The maximum recommended dose in patients with a calculated creatinine clearance greater than 60 mL/min is 500 mcg BID; doses greater than 500 mcg BID have been associated with an increased incidence of Torsade de Pointes.
A patient who misses a dose should NOT double the next dose. The next dose should be taken at the usual time.
Cardioversion
If patients do not convert to normal sinus rhythm within 24 hours of initiation of TIKOSYN therapy, electrical conversion should be considered. Patients continuing on TIKOSYN after successful electrical cardioversion should continue to be monitored by electrocardiography for 12 hours post cardioversion, or a minimum of 3 days after initiation of TIKOSYN therapy, whichever is greater.

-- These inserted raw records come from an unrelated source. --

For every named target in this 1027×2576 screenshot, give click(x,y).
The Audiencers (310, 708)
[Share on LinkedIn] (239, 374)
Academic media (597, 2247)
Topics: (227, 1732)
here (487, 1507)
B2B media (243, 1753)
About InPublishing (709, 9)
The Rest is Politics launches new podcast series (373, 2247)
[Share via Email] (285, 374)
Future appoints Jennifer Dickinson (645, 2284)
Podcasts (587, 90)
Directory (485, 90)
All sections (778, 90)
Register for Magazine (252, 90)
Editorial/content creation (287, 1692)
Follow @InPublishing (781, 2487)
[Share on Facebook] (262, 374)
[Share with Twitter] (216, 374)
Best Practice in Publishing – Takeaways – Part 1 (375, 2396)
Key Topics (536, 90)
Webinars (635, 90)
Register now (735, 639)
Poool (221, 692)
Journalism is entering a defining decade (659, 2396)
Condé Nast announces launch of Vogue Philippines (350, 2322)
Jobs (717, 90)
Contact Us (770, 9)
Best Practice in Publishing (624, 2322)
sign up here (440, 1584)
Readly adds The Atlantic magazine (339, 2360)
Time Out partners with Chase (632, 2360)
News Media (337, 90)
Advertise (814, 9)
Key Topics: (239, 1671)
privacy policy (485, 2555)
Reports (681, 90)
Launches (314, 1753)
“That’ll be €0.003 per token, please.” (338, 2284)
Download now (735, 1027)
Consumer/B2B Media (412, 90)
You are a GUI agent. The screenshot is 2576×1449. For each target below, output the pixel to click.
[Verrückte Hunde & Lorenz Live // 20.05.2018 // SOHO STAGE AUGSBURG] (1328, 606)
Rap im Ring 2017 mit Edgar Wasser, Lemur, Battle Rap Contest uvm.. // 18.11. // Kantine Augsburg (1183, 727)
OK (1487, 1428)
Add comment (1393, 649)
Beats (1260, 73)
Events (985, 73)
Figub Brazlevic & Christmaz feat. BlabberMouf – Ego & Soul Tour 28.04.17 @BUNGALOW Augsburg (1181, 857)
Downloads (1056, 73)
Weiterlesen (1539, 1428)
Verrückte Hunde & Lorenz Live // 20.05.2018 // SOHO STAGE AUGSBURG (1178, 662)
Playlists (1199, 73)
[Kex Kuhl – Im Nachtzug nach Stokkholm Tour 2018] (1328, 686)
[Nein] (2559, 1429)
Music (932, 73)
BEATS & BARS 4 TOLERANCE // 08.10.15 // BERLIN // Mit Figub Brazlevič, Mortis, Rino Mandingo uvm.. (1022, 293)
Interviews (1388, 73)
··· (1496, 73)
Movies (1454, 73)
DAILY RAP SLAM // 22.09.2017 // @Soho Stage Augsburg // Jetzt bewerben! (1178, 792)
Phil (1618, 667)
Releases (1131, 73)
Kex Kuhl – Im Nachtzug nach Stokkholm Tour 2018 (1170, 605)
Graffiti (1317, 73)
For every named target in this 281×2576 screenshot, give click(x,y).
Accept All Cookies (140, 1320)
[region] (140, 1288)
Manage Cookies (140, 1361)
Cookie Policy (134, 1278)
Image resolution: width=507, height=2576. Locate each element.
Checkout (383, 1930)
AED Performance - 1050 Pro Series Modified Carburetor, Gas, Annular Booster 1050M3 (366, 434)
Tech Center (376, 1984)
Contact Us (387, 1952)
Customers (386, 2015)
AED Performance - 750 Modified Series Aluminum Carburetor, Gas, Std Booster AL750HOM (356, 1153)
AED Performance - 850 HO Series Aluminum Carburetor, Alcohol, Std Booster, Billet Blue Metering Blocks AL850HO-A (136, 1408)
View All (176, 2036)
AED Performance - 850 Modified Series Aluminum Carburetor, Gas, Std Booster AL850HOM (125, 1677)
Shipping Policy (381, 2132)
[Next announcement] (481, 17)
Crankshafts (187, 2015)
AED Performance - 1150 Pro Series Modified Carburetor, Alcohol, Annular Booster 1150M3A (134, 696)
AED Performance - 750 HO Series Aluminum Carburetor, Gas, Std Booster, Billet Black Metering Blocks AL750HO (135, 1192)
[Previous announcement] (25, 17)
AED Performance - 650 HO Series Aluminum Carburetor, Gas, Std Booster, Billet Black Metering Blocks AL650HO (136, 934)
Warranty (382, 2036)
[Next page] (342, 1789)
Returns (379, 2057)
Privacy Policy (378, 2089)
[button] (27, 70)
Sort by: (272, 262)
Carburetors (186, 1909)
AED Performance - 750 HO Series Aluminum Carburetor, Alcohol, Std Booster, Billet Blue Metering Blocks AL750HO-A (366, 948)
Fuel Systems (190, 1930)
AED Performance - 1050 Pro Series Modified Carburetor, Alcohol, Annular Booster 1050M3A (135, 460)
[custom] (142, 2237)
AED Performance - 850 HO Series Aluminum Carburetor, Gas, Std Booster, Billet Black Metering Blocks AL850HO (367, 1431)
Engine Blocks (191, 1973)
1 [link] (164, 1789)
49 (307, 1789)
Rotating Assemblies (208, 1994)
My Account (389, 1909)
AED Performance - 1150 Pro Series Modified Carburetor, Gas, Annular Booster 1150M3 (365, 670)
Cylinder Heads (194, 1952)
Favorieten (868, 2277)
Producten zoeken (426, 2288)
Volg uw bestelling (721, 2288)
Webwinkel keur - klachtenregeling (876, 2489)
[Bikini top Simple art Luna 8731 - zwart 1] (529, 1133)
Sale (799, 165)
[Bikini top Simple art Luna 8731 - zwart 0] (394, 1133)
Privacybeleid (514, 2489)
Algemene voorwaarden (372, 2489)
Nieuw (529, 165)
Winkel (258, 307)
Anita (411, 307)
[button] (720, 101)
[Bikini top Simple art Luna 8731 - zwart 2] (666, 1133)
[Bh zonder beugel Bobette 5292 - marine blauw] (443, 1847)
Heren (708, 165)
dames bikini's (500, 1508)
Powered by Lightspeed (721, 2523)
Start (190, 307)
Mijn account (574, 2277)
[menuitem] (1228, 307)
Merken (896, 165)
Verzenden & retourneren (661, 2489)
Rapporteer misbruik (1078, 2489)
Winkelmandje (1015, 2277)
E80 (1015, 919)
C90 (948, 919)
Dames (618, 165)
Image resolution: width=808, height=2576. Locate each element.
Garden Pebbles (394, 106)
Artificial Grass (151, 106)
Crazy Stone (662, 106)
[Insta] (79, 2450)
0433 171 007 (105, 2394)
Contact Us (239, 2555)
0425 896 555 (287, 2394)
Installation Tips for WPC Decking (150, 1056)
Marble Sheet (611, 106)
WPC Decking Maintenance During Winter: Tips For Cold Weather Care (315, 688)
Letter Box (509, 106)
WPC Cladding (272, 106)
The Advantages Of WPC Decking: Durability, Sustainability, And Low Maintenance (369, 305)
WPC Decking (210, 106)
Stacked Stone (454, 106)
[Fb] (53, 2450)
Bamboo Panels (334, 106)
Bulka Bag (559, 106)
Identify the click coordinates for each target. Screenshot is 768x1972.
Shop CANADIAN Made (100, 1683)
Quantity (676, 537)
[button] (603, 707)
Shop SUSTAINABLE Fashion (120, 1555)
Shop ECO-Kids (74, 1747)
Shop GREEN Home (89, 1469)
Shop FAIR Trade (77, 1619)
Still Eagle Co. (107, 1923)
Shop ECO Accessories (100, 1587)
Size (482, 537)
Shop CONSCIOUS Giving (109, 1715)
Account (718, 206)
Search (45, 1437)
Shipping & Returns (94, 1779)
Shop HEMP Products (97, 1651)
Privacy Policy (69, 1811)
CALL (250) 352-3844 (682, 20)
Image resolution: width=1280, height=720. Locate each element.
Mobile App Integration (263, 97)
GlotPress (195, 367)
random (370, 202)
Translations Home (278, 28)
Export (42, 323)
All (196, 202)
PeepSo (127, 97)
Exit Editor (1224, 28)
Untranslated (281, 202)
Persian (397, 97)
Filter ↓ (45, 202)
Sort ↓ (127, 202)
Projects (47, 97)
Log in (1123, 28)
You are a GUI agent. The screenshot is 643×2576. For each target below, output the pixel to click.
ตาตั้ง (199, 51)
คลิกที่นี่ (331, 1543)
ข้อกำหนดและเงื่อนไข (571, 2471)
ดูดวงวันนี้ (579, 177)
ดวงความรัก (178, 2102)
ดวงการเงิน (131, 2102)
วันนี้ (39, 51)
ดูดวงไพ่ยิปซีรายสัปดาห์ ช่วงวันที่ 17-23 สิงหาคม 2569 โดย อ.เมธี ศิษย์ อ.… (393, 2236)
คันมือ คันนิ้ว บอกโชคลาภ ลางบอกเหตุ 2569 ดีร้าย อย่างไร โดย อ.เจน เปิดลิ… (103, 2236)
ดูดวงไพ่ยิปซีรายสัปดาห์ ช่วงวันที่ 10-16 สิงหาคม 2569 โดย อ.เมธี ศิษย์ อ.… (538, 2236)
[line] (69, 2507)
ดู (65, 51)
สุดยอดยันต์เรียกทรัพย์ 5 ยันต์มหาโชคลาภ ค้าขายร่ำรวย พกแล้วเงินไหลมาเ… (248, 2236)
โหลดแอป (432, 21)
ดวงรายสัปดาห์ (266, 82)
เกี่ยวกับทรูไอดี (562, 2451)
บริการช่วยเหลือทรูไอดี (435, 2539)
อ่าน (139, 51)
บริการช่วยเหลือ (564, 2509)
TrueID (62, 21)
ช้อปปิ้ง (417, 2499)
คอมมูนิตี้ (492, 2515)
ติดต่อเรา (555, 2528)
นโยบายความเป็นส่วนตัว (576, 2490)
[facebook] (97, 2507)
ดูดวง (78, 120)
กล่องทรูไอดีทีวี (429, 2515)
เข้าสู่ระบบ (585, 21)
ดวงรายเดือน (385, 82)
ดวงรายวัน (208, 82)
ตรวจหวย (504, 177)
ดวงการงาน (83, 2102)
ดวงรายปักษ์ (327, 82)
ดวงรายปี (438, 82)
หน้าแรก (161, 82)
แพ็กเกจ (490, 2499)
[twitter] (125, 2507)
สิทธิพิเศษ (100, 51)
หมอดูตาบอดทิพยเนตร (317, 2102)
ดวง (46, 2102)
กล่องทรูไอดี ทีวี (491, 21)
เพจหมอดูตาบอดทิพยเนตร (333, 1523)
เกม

Switch to TIKOSYN from Class I or other Class III Antiarrhythmic Therapy
Before initiating TIKOSYN therapy, previous antiarrhythmic therapy should be withdrawn under careful monitoring for a minimum of three (3) plasma half-lives. Because of the unpredictable pharmacokinetics of amiodarone, TIKOSYN should not be initiated following amiodarone therapy until amiodarone plasma levels are below 0.3 mcg/mL or until amiodarone has been withdrawn for at least three months.
Stopping TIKOSYN Prior to Administration of Potentially Interacting Drugs
If TIKOSYN needs to be discontinued to allow dosing of other potentially interacting drug(s), a washout period of at least two days should be followed before starting the other drug(s).